## Extrato de dados
== == ==
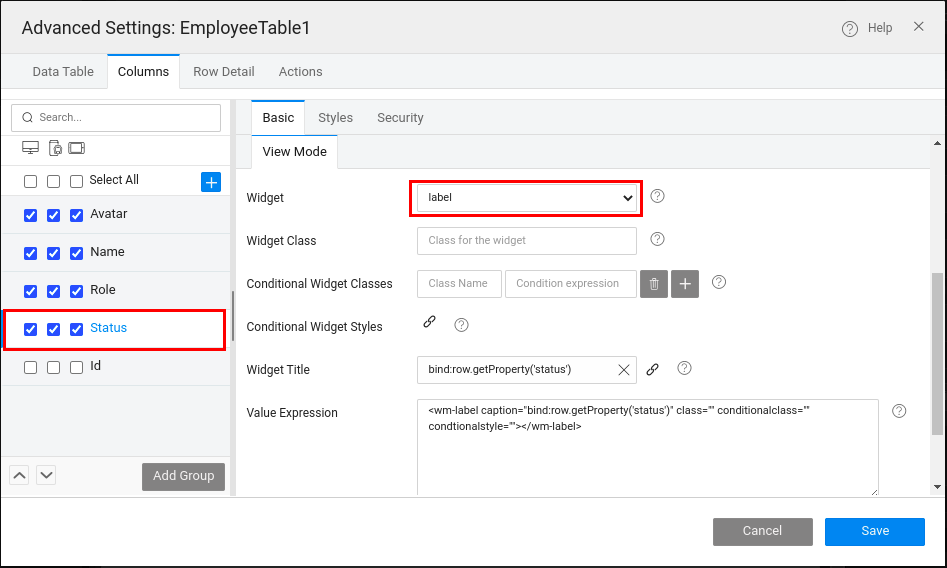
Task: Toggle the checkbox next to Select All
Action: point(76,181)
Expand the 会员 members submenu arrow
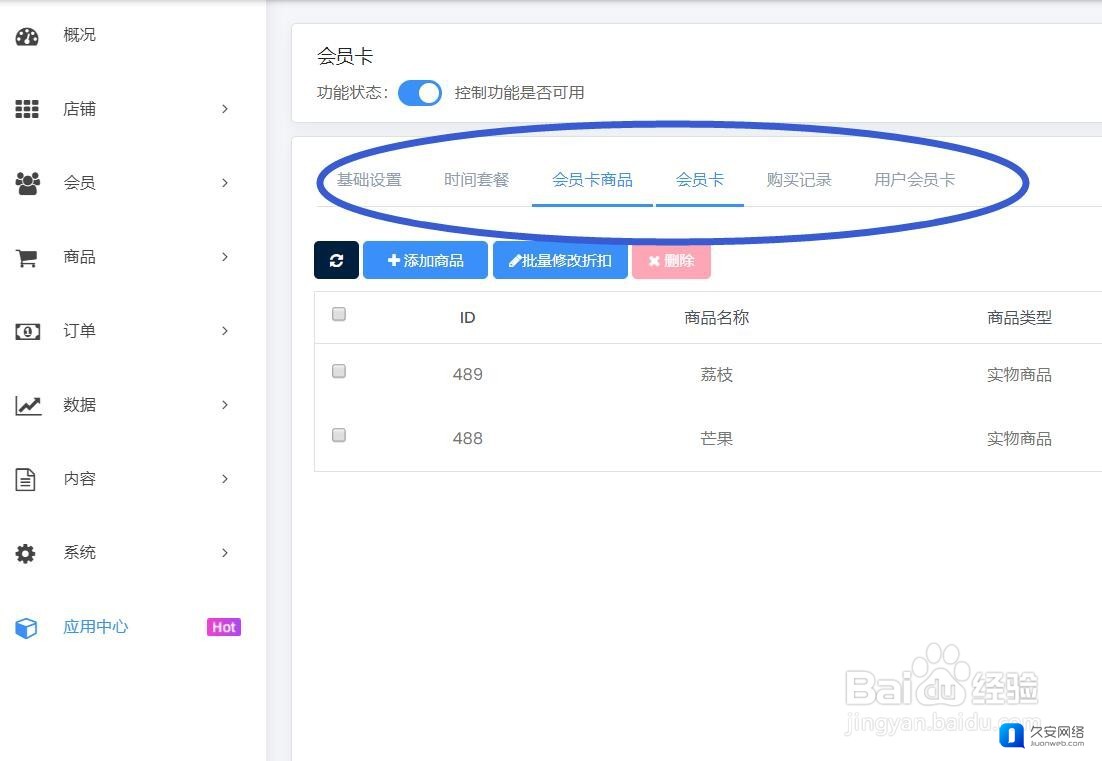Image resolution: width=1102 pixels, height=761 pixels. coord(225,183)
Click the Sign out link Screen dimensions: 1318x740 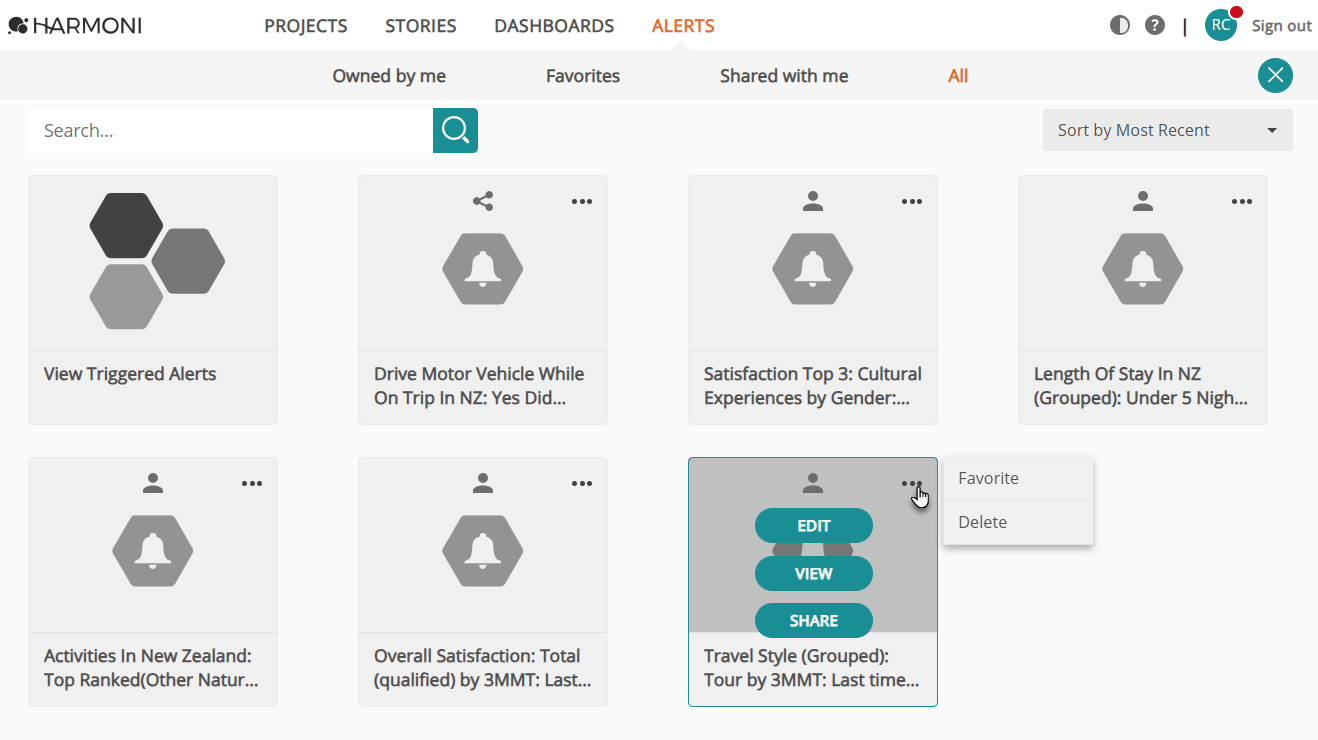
== == ==
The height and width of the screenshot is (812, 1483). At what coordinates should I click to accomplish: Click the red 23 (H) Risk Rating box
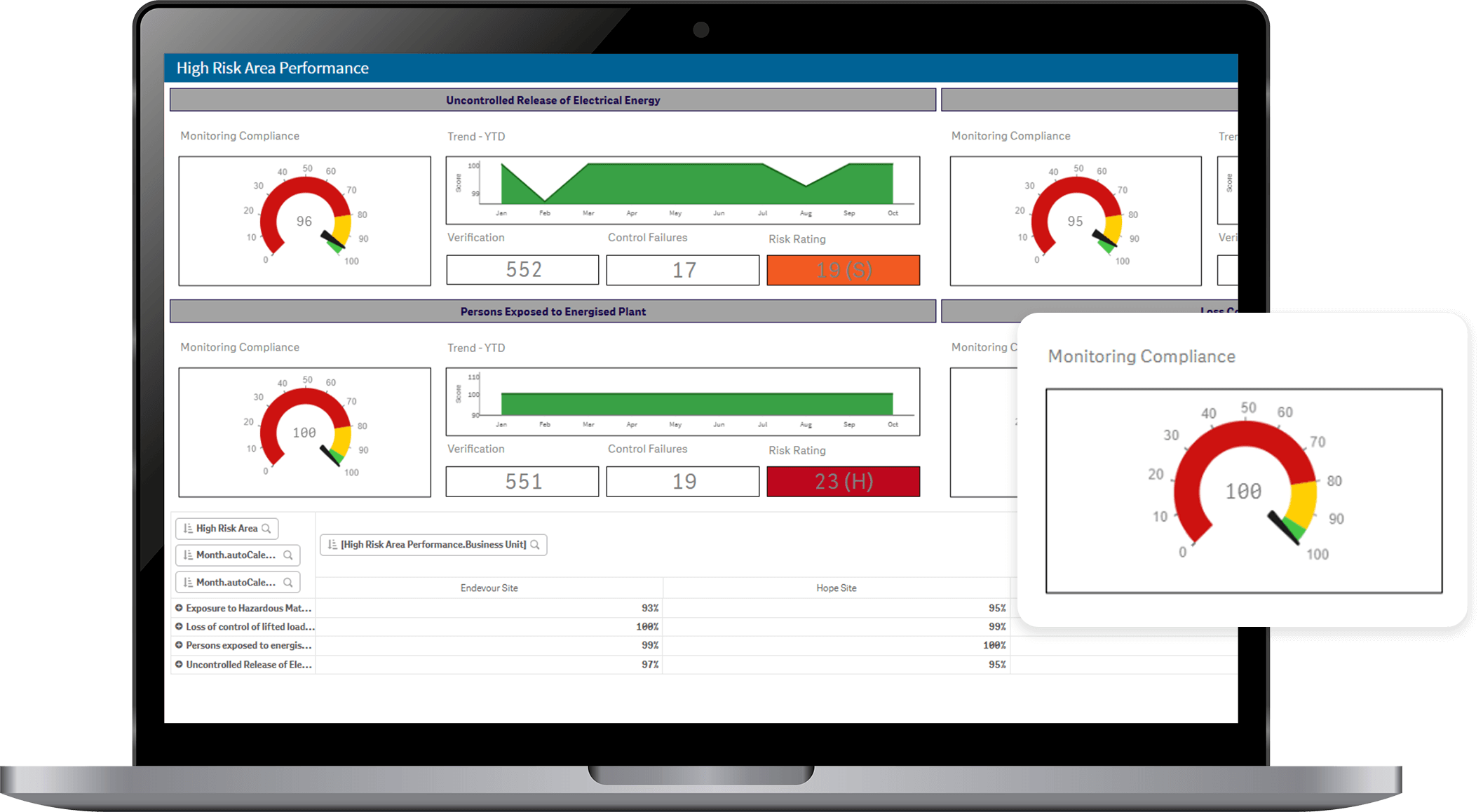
== == ==
## Problema proposto
Transcreva sem alterações o trecho dos itens que começa na linha com "Expand the 会员 members submenu arrow" e termina na linha com "Click the Sign", incluindo as duas. Não inclua as imagens na resposta.

## Resposta do exercício
Expand the 会员 members submenu arrow
Image resolution: width=1102 pixels, height=761 pixels. coord(225,183)
Click the Sign out link Screen dimensions: 1318x740 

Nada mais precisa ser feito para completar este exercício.